Craig Phillips rates the nominated screenplays.
The
Atlantic Monthly points to a piece
Raymond Chandler wrote for the magazine in 1948: "Oscar Night in Hollywood."
The
Oregonian's
Shawn Levy states his "Picks and Preferences."
Gabriel Shanks lays out his will and should wins, too.
More from
Mike at
Goatdog.
"Each art form has its good and its bad years. But whoever collects those cherished golden statuettes, we do seem to be in the midst of a new golden age for movies," argues the
Independent. Also:
Andrew Gumbel on marvelous Marfa and
Hermione Eyre on the exhilarating insanity of Oscar Night.
Online scrolling tip.
Movie Poster Addict has "a compilation of the posters for all of the best picture winners so far." Via
Coudal Partners.
Updates, 2/24: The
Steak Knives: The Flak Film Also-Ran Awards.
In the
Los Angeles Times:
"To glance at the Academy Award nominees for lead actor is to get a quick but thorough lesson in the major themes that dominated American movies last year," writes Carina Chocano. "Almost to a man, Daniel Day-Lewis, Johnny Depp, George Clooney, Tommy Lee Jones and Viggo Mortensen played avenging anti-heroes in an immoral, amoral or morally relativistic world. They were grim, compromised and pessimistic, embodiments of the queasy morass we find ourselves in and a reflection of the national mood. To glance at the Academy Award nominees for lead actress is to get nothing of the sort.... Either the roles are archetypal in a way that Oscar voters recognize as 'worthy,' or the nominations feel like an attempt to honor a film or an actress for impressive box office returns or a nostalgic comeback."
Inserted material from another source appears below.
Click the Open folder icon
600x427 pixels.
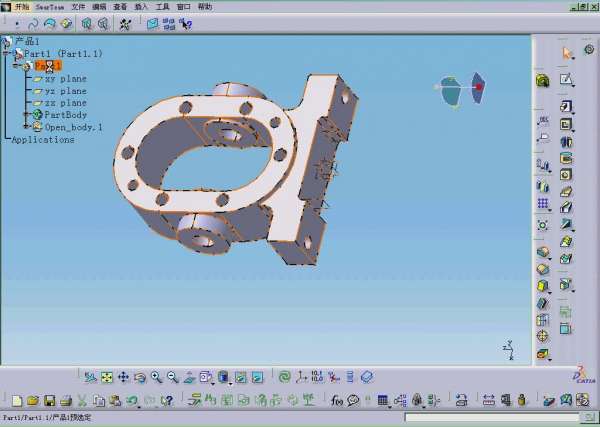point(32,401)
"In voting for Michael Clayton, Hollywood would in essence be voting for itself, voting for thoughtful, adult studio films crafted in the heart of the system," argues Kenneth Turan. "I can't think of any other movie-making constituency that needs more help right now."
Dennis Lim: "To commemorate the occasions when the academy does get it right, here are a half-dozen best picture winners (in reverse chronological order) that have not only held up over the years but can also be found in decent-to-excellent DVD editions."
Mark Swed profiles Marion Cotillard.
"Two films that featured their stars in multiple roles - Lindsay Lohan's I Know Who Killed Me and Eddie Murphy's Norbit - combined today for a near-sweep of the 28th annual Golden Raspberry Awards, a feat that may leave them feeling as if they wound up in a dumpster," reports Lee Margulies.
Critics for the Observer set the odds. And for Rachel Cooke, There Will Be Blood "stands apart from such frivolous competition, a ravenous beast prowling at the edge of a particularly lavish and decadent party."
"A very British invasion: UK hails its 21 Oscar nominees." Jonathan Romney and Neil Norman report in the Independent.
Big Oscar roundup at the House Next Door.
Nick Davis makes his predictions. So does Newsweek's David Ansen.
AS Hamrah has a preview in n+1.
MovieMaker contributors lay out their predictions.
Jim Emerson at MSN: "Your Oscar speech: How not to blow it."